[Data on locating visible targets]

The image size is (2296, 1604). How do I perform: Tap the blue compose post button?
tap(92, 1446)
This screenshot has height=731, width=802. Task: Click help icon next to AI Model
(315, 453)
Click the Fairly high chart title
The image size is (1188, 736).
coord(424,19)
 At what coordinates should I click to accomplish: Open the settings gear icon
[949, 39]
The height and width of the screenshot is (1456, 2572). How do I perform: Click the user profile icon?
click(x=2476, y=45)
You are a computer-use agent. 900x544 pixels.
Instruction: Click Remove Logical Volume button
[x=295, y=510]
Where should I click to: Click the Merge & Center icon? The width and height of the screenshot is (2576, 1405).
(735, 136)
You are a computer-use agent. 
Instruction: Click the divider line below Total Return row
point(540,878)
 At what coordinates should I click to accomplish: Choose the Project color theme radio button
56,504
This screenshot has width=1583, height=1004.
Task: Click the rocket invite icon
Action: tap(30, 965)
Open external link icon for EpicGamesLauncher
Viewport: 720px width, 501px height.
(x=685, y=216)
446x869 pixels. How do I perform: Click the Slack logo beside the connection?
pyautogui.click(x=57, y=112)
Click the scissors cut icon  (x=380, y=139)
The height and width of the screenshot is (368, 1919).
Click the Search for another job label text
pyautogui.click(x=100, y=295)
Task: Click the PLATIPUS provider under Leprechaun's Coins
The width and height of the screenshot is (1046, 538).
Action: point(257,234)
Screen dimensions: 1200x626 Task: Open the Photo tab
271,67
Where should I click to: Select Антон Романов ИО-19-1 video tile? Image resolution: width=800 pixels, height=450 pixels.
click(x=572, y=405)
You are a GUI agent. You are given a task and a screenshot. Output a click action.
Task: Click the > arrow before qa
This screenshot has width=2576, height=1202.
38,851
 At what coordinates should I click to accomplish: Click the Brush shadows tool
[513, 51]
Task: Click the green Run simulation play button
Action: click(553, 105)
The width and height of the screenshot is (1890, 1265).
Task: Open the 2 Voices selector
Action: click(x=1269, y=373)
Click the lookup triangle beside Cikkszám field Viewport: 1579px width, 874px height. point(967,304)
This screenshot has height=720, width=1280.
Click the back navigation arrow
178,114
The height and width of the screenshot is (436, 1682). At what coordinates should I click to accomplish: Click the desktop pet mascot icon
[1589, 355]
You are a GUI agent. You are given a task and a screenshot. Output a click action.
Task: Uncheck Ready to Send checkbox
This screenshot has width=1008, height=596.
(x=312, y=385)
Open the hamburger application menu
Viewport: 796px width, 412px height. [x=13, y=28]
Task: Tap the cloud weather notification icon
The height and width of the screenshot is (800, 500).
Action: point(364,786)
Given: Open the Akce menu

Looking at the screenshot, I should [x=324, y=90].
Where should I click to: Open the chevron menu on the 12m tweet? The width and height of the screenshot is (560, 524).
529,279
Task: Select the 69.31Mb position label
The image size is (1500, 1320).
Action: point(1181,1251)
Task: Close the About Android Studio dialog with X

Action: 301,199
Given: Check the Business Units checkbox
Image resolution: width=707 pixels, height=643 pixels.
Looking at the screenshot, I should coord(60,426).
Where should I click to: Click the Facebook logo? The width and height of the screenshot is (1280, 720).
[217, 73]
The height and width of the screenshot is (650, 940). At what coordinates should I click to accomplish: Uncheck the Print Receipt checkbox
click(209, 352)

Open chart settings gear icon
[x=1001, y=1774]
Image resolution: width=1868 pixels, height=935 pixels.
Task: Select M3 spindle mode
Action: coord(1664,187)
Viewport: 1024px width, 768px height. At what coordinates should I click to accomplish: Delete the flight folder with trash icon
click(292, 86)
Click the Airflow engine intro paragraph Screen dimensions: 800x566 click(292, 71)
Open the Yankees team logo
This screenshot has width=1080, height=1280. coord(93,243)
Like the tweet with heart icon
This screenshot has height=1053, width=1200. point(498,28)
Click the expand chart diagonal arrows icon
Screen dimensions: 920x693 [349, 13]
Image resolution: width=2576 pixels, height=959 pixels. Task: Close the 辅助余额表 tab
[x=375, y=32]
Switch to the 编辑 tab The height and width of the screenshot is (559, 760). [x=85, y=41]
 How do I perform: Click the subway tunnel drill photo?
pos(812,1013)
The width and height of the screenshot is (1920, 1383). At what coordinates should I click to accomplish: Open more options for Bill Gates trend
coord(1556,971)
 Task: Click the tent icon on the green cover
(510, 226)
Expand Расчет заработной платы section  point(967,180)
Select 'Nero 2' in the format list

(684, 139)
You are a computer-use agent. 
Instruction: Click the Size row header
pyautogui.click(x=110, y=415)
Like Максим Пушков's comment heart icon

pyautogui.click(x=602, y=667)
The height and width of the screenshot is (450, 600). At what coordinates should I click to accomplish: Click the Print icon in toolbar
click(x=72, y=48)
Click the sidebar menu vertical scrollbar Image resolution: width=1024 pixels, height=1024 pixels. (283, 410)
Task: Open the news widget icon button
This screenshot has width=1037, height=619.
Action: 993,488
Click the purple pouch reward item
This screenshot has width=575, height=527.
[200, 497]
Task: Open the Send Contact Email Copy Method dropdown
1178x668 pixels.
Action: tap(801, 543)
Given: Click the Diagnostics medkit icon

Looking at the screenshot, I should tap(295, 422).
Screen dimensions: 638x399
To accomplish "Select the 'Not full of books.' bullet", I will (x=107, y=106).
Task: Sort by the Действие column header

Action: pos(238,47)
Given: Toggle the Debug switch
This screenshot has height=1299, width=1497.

→ **Required task**:
Revise every one of the entries above, putting "GUI agent" wherever "computer-use agent" appears and leaving everything else unchanged.

→ **Expected answer**:
The image size is (2296, 1604). How do I perform: Tap the blue compose post button?
tap(92, 1446)
This screenshot has height=731, width=802. Task: Click help icon next to AI Model
(315, 453)
Click the Fairly high chart title
The image size is (1188, 736).
coord(424,19)
 At what coordinates should I click to accomplish: Open the settings gear icon
[949, 39]
The height and width of the screenshot is (1456, 2572). How do I perform: Click the user profile icon?
click(x=2476, y=45)
You are a GUI agent. 900x544 pixels.
Instruction: Click Remove Logical Volume button
[x=295, y=510]
Where should I click to: Click the Merge & Center icon? The width and height of the screenshot is (2576, 1405).
(735, 136)
You are a GUI agent. 
Instruction: Click the divider line below Total Return row
point(540,878)
 At what coordinates should I click to accomplish: Choose the Project color theme radio button
56,504
This screenshot has width=1583, height=1004.
Task: Click the rocket invite icon
Action: tap(30, 965)
Open external link icon for EpicGamesLauncher
Viewport: 720px width, 501px height.
(x=685, y=216)
446x869 pixels. How do I perform: Click the Slack logo beside the connection?
pyautogui.click(x=57, y=112)
Click the scissors cut icon  (x=380, y=139)
The height and width of the screenshot is (368, 1919).
Click the Search for another job label text
pyautogui.click(x=100, y=295)
Task: Click the PLATIPUS provider under Leprechaun's Coins
The width and height of the screenshot is (1046, 538).
Action: point(257,234)
Screen dimensions: 1200x626 Task: Open the Photo tab
271,67
Where should I click to: Select Антон Романов ИО-19-1 video tile? Image resolution: width=800 pixels, height=450 pixels.
click(x=572, y=405)
You are a GUI agent. You are given a task and a screenshot. Output a click action.
Task: Click the > arrow before qa
This screenshot has width=2576, height=1202.
38,851
 At what coordinates should I click to accomplish: Click the Brush shadows tool
[513, 51]
Task: Click the green Run simulation play button
Action: click(553, 105)
The width and height of the screenshot is (1890, 1265).
Task: Open the 2 Voices selector
Action: click(x=1269, y=373)
Click the lookup triangle beside Cikkszám field Viewport: 1579px width, 874px height. point(967,304)
This screenshot has height=720, width=1280.
Click the back navigation arrow
178,114
The height and width of the screenshot is (436, 1682). At what coordinates should I click to accomplish: Click the desktop pet mascot icon
[1589, 355]
You are a GUI agent. You are given a task and a screenshot. Output a click action.
Task: Uncheck Ready to Send checkbox
This screenshot has width=1008, height=596.
(x=312, y=385)
Open the hamburger application menu
Viewport: 796px width, 412px height. [x=13, y=28]
Task: Tap the cloud weather notification icon
The height and width of the screenshot is (800, 500).
Action: point(364,786)
Given: Open the Akce menu

Looking at the screenshot, I should [x=324, y=90].
Where should I click to: Open the chevron menu on the 12m tweet? The width and height of the screenshot is (560, 524).
529,279
Task: Select the 69.31Mb position label
The image size is (1500, 1320).
Action: point(1181,1251)
Task: Close the About Android Studio dialog with X

Action: 301,199
Given: Check the Business Units checkbox
Image resolution: width=707 pixels, height=643 pixels.
Looking at the screenshot, I should coord(60,426).
Where should I click to: Click the Facebook logo? The width and height of the screenshot is (1280, 720).
[217, 73]
The height and width of the screenshot is (650, 940). At what coordinates should I click to accomplish: Uncheck the Print Receipt checkbox
click(209, 352)

Open chart settings gear icon
[x=1001, y=1774]
Image resolution: width=1868 pixels, height=935 pixels.
Task: Select M3 spindle mode
Action: coord(1664,187)
Viewport: 1024px width, 768px height. At what coordinates should I click to accomplish: Delete the flight folder with trash icon
click(292, 86)
Click the Airflow engine intro paragraph Screen dimensions: 800x566 click(292, 71)
Open the Yankees team logo
This screenshot has width=1080, height=1280. coord(93,243)
Like the tweet with heart icon
This screenshot has height=1053, width=1200. point(498,28)
Click the expand chart diagonal arrows icon
Screen dimensions: 920x693 [349, 13]
Image resolution: width=2576 pixels, height=959 pixels. Task: Close the 辅助余额表 tab
[x=375, y=32]
Switch to the 编辑 tab The height and width of the screenshot is (559, 760). [x=85, y=41]
 How do I perform: Click the subway tunnel drill photo?
pos(812,1013)
The width and height of the screenshot is (1920, 1383). At what coordinates should I click to accomplish: Open more options for Bill Gates trend
coord(1556,971)
 Task: Click the tent icon on the green cover
(510, 226)
Expand Расчет заработной платы section  point(967,180)
Select 'Nero 2' in the format list

(684, 139)
You are a GUI agent. 
Instruction: Click the Size row header
pyautogui.click(x=110, y=415)
Like Максим Пушков's comment heart icon

pyautogui.click(x=602, y=667)
The height and width of the screenshot is (450, 600). At what coordinates should I click to accomplish: Click the Print icon in toolbar
click(x=72, y=48)
Click the sidebar menu vertical scrollbar Image resolution: width=1024 pixels, height=1024 pixels. (283, 410)
Task: Open the news widget icon button
This screenshot has width=1037, height=619.
Action: 993,488
Click the purple pouch reward item
This screenshot has width=575, height=527.
[200, 497]
Task: Open the Send Contact Email Copy Method dropdown
1178x668 pixels.
Action: tap(801, 543)
Given: Click the Diagnostics medkit icon

Looking at the screenshot, I should tap(295, 422).
Screen dimensions: 638x399
To accomplish "Select the 'Not full of books.' bullet", I will (x=107, y=106).
Task: Sort by the Действие column header

Action: pos(238,47)
Given: Toggle the Debug switch
This screenshot has height=1299, width=1497.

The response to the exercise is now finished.